BEGIN Task input

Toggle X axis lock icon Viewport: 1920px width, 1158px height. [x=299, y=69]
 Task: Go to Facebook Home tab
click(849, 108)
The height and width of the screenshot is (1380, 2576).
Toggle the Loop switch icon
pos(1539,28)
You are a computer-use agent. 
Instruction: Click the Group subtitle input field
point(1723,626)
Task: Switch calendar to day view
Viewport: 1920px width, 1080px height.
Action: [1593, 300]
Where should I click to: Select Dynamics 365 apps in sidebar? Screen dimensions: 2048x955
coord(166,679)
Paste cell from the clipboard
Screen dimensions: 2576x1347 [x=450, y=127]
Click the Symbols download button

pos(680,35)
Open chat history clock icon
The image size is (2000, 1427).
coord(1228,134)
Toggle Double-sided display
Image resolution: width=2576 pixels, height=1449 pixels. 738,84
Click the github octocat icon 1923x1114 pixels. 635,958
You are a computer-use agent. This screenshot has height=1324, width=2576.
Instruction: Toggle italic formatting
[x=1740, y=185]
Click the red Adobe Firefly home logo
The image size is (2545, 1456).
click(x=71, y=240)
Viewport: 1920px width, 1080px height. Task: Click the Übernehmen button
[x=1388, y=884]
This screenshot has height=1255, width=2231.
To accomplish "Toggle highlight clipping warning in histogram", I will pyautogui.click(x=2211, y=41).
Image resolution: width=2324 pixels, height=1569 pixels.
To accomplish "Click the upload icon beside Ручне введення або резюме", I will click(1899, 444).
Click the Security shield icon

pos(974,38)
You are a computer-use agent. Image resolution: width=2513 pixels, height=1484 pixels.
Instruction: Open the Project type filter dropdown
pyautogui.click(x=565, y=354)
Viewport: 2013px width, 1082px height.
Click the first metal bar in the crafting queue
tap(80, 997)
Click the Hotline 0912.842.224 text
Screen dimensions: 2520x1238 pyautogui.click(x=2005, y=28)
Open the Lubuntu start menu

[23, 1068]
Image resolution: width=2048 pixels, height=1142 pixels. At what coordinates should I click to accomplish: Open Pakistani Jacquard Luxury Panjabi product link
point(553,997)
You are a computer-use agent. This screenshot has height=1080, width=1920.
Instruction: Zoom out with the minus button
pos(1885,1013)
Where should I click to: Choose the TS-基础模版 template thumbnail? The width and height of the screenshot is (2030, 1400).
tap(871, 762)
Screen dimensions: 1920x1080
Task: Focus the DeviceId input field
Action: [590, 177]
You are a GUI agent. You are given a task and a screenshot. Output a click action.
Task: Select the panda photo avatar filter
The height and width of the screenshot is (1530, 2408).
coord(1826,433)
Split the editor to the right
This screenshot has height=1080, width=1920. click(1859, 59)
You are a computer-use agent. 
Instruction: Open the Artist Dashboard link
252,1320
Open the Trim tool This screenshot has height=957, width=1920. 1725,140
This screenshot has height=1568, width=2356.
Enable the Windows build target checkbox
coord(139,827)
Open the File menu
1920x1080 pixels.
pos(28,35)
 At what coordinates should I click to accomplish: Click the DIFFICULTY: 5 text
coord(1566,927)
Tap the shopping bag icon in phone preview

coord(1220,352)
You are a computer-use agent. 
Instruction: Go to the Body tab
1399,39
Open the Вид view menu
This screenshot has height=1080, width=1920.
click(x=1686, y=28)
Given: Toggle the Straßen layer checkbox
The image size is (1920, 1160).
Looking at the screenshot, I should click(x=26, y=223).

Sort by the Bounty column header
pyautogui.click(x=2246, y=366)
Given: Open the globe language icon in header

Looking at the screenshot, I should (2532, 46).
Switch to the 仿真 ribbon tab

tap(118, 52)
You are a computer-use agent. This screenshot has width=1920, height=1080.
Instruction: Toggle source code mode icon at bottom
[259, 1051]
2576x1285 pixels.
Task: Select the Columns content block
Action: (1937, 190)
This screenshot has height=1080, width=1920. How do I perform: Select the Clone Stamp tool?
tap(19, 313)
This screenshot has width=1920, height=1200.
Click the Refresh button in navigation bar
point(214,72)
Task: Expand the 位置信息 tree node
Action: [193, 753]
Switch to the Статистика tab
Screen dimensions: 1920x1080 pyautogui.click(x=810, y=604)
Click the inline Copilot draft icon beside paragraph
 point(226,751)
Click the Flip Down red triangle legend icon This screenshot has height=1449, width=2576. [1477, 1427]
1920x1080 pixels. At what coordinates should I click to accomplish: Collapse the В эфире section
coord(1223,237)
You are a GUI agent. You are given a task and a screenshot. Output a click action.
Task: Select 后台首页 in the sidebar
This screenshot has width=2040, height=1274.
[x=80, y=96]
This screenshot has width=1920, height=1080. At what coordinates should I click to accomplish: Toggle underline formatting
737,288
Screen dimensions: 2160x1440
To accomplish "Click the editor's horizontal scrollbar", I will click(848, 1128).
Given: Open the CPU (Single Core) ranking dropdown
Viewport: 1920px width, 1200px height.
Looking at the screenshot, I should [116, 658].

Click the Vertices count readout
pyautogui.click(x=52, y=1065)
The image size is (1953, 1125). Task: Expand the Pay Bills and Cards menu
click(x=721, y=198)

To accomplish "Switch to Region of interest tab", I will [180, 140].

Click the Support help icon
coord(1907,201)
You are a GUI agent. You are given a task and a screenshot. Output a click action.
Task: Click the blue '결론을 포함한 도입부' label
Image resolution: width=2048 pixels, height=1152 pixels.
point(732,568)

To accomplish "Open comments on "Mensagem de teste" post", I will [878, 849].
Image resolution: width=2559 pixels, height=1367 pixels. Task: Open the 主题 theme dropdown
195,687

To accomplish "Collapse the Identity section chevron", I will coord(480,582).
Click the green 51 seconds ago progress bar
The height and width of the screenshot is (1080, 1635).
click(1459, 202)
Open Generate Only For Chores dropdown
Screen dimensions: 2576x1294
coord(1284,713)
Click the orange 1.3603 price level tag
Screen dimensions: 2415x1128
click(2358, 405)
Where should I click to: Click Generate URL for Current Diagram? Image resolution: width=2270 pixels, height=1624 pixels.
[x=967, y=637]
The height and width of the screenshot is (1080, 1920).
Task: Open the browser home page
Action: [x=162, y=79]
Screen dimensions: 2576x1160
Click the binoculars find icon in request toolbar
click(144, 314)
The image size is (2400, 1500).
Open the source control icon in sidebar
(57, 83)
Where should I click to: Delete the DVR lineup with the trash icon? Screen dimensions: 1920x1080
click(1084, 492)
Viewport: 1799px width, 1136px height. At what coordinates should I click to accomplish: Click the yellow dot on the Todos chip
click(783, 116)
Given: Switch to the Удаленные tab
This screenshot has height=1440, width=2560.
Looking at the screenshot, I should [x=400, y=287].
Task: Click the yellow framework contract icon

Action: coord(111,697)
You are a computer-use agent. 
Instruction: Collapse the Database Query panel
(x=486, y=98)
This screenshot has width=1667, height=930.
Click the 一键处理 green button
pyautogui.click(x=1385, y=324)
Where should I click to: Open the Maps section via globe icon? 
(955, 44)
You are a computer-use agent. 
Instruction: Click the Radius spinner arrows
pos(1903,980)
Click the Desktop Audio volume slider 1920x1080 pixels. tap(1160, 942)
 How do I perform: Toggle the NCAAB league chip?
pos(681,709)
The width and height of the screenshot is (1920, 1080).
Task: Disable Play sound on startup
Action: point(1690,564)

END Task input

> _What is being asked_
An exact copy of all the records above is the required answer.

> _Answer space_
Toggle X axis lock icon Viewport: 1920px width, 1158px height. [x=299, y=69]
 Task: Go to Facebook Home tab
click(849, 108)
The height and width of the screenshot is (1380, 2576).
Toggle the Loop switch icon
pos(1539,28)
You are a computer-use agent. 
Instruction: Click the Group subtitle input field
point(1723,626)
Task: Switch calendar to day view
Viewport: 1920px width, 1080px height.
Action: [1593, 300]
Where should I click to: Select Dynamics 365 apps in sidebar? Screen dimensions: 2048x955
coord(166,679)
Paste cell from the clipboard
Screen dimensions: 2576x1347 [x=450, y=127]
Click the Symbols download button

pos(680,35)
Open chat history clock icon
The image size is (2000, 1427).
coord(1228,134)
Toggle Double-sided display
Image resolution: width=2576 pixels, height=1449 pixels. 738,84
Click the github octocat icon 1923x1114 pixels. 635,958
You are a computer-use agent. This screenshot has height=1324, width=2576.
Instruction: Toggle italic formatting
[x=1740, y=185]
Click the red Adobe Firefly home logo
The image size is (2545, 1456).
click(x=71, y=240)
Viewport: 1920px width, 1080px height. Task: Click the Übernehmen button
[x=1388, y=884]
This screenshot has height=1255, width=2231.
To accomplish "Toggle highlight clipping warning in histogram", I will pyautogui.click(x=2211, y=41).
Image resolution: width=2324 pixels, height=1569 pixels.
To accomplish "Click the upload icon beside Ручне введення або резюме", I will click(1899, 444).
Click the Security shield icon

pos(974,38)
You are a computer-use agent. Image resolution: width=2513 pixels, height=1484 pixels.
Instruction: Open the Project type filter dropdown
pyautogui.click(x=565, y=354)
Viewport: 2013px width, 1082px height.
Click the first metal bar in the crafting queue
tap(80, 997)
Click the Hotline 0912.842.224 text
Screen dimensions: 2520x1238 pyautogui.click(x=2005, y=28)
Open the Lubuntu start menu

[23, 1068]
Image resolution: width=2048 pixels, height=1142 pixels. At what coordinates should I click to accomplish: Open Pakistani Jacquard Luxury Panjabi product link
point(553,997)
You are a computer-use agent. This screenshot has height=1080, width=1920.
Instruction: Zoom out with the minus button
pos(1885,1013)
Where should I click to: Choose the TS-基础模版 template thumbnail? The width and height of the screenshot is (2030, 1400).
tap(871, 762)
Screen dimensions: 1920x1080
Task: Focus the DeviceId input field
Action: [590, 177]
You are a GUI agent. You are given a task and a screenshot. Output a click action.
Task: Select the panda photo avatar filter
The height and width of the screenshot is (1530, 2408).
coord(1826,433)
Split the editor to the right
This screenshot has height=1080, width=1920. click(1859, 59)
You are a computer-use agent. 
Instruction: Open the Artist Dashboard link
252,1320
Open the Trim tool This screenshot has height=957, width=1920. 1725,140
This screenshot has height=1568, width=2356.
Enable the Windows build target checkbox
coord(139,827)
Open the File menu
1920x1080 pixels.
pos(28,35)
 At what coordinates should I click to accomplish: Click the DIFFICULTY: 5 text
coord(1566,927)
Tap the shopping bag icon in phone preview

coord(1220,352)
You are a computer-use agent. 
Instruction: Go to the Body tab
1399,39
Open the Вид view menu
This screenshot has height=1080, width=1920.
click(x=1686, y=28)
Given: Toggle the Straßen layer checkbox
The image size is (1920, 1160).
Looking at the screenshot, I should click(x=26, y=223).

Sort by the Bounty column header
pyautogui.click(x=2246, y=366)
Given: Open the globe language icon in header

Looking at the screenshot, I should (2532, 46).
Switch to the 仿真 ribbon tab

tap(118, 52)
You are a computer-use agent. This screenshot has width=1920, height=1080.
Instruction: Toggle source code mode icon at bottom
[259, 1051]
2576x1285 pixels.
Task: Select the Columns content block
Action: (1937, 190)
This screenshot has height=1080, width=1920. How do I perform: Select the Clone Stamp tool?
tap(19, 313)
This screenshot has width=1920, height=1200.
Click the Refresh button in navigation bar
point(214,72)
Task: Expand the 位置信息 tree node
Action: [193, 753]
Switch to the Статистика tab
Screen dimensions: 1920x1080 pyautogui.click(x=810, y=604)
Click the inline Copilot draft icon beside paragraph
 point(226,751)
Click the Flip Down red triangle legend icon This screenshot has height=1449, width=2576. [1477, 1427]
1920x1080 pixels. At what coordinates should I click to accomplish: Collapse the В эфире section
coord(1223,237)
You are a GUI agent. You are given a task and a screenshot. Output a click action.
Task: Select 后台首页 in the sidebar
This screenshot has width=2040, height=1274.
[x=80, y=96]
This screenshot has width=1920, height=1080. At what coordinates should I click to accomplish: Toggle underline formatting
737,288
Screen dimensions: 2160x1440
To accomplish "Click the editor's horizontal scrollbar", I will click(848, 1128).
Given: Open the CPU (Single Core) ranking dropdown
Viewport: 1920px width, 1200px height.
Looking at the screenshot, I should [116, 658].

Click the Vertices count readout
pyautogui.click(x=52, y=1065)
The image size is (1953, 1125). Task: Expand the Pay Bills and Cards menu
click(x=721, y=198)

To accomplish "Switch to Region of interest tab", I will [180, 140].

Click the Support help icon
coord(1907,201)
You are a GUI agent. You are given a task and a screenshot. Output a click action.
Task: Click the blue '결론을 포함한 도입부' label
Image resolution: width=2048 pixels, height=1152 pixels.
point(732,568)

To accomplish "Open comments on "Mensagem de teste" post", I will [878, 849].
Image resolution: width=2559 pixels, height=1367 pixels. Task: Open the 主题 theme dropdown
195,687

To accomplish "Collapse the Identity section chevron", I will coord(480,582).
Click the green 51 seconds ago progress bar
The height and width of the screenshot is (1080, 1635).
click(1459, 202)
Open Generate Only For Chores dropdown
Screen dimensions: 2576x1294
coord(1284,713)
Click the orange 1.3603 price level tag
Screen dimensions: 2415x1128
click(2358, 405)
Where should I click to: Click Generate URL for Current Diagram? Image resolution: width=2270 pixels, height=1624 pixels.
[x=967, y=637]
The height and width of the screenshot is (1080, 1920).
Task: Open the browser home page
Action: [x=162, y=79]
Screen dimensions: 2576x1160
Click the binoculars find icon in request toolbar
click(144, 314)
The image size is (2400, 1500).
Open the source control icon in sidebar
(57, 83)
Where should I click to: Delete the DVR lineup with the trash icon? Screen dimensions: 1920x1080
click(1084, 492)
Viewport: 1799px width, 1136px height. At what coordinates should I click to accomplish: Click the yellow dot on the Todos chip
click(783, 116)
Given: Switch to the Удаленные tab
This screenshot has height=1440, width=2560.
Looking at the screenshot, I should [x=400, y=287].
Task: Click the yellow framework contract icon

Action: coord(111,697)
You are a computer-use agent. 
Instruction: Collapse the Database Query panel
(x=486, y=98)
This screenshot has width=1667, height=930.
Click the 一键处理 green button
pyautogui.click(x=1385, y=324)
Where should I click to: Open the Maps section via globe icon? 
(955, 44)
You are a computer-use agent. 
Instruction: Click the Radius spinner arrows
pos(1903,980)
Click the Desktop Audio volume slider 1920x1080 pixels. tap(1160, 942)
 How do I perform: Toggle the NCAAB league chip?
pos(681,709)
The width and height of the screenshot is (1920, 1080).
Task: Disable Play sound on startup
Action: point(1690,564)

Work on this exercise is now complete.